◆ **Aim of the exercise**:
Each line in the entries below that holds the word "will" belongs in the answer.

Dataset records
= = = =

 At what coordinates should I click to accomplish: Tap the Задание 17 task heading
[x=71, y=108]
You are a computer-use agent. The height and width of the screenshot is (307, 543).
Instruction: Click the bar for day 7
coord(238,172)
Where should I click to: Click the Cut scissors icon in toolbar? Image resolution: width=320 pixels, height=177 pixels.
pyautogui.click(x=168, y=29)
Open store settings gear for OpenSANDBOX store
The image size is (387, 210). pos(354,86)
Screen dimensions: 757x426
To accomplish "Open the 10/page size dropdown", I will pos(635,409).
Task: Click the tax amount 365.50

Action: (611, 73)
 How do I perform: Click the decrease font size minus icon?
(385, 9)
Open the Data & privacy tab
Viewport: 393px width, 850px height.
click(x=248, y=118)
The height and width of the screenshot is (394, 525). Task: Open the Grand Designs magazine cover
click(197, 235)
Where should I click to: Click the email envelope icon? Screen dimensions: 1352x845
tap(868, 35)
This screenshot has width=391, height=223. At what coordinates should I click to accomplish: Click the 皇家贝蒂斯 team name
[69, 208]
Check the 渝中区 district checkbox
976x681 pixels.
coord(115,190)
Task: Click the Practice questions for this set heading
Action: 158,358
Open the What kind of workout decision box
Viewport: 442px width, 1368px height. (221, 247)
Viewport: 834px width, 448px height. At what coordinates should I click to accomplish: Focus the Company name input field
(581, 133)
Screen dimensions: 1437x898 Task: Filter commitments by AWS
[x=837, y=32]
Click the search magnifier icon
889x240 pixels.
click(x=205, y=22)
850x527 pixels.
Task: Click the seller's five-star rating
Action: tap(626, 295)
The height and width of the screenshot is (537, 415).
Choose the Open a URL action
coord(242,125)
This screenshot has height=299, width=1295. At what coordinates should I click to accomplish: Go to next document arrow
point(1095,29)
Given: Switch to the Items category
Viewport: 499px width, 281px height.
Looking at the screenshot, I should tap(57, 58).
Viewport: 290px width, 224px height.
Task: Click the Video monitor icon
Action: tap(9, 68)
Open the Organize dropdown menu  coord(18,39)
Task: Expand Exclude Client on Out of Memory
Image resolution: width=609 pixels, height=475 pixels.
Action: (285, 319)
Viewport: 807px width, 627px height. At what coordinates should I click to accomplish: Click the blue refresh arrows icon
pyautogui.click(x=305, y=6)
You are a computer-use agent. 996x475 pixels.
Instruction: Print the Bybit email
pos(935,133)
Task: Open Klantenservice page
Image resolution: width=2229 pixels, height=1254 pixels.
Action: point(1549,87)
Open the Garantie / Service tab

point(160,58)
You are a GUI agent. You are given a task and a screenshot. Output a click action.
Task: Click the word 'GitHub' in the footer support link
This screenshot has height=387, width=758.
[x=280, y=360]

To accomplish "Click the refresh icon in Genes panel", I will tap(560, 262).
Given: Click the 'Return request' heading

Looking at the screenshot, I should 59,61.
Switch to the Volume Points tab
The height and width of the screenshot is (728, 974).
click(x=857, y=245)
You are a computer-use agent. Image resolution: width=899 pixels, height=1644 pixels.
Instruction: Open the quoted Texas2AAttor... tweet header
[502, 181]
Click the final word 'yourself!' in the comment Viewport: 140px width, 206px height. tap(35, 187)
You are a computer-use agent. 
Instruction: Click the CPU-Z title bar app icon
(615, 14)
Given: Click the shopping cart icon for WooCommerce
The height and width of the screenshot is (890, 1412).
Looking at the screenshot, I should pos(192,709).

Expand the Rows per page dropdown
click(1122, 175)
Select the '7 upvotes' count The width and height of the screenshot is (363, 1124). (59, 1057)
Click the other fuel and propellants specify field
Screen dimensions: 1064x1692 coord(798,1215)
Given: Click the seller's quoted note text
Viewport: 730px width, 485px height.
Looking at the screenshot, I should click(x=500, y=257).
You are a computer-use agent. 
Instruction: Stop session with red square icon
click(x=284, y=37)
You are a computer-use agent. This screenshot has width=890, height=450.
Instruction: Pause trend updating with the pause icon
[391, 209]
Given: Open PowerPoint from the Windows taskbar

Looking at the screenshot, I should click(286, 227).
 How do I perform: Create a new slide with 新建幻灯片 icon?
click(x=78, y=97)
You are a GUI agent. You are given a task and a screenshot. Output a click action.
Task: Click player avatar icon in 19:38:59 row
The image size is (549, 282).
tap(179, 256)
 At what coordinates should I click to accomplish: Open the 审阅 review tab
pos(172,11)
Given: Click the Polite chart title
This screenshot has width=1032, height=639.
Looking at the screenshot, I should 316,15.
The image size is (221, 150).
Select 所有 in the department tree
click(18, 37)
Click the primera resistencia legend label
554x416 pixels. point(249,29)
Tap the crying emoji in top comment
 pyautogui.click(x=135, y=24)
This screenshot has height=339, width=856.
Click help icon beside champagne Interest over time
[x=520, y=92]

= = = =

◆ **Exercise result**:
To accomplish "Open the 10/page size dropdown", I will pos(635,409).
To accomplish "Click the refresh icon in Genes panel", I will tap(560, 262).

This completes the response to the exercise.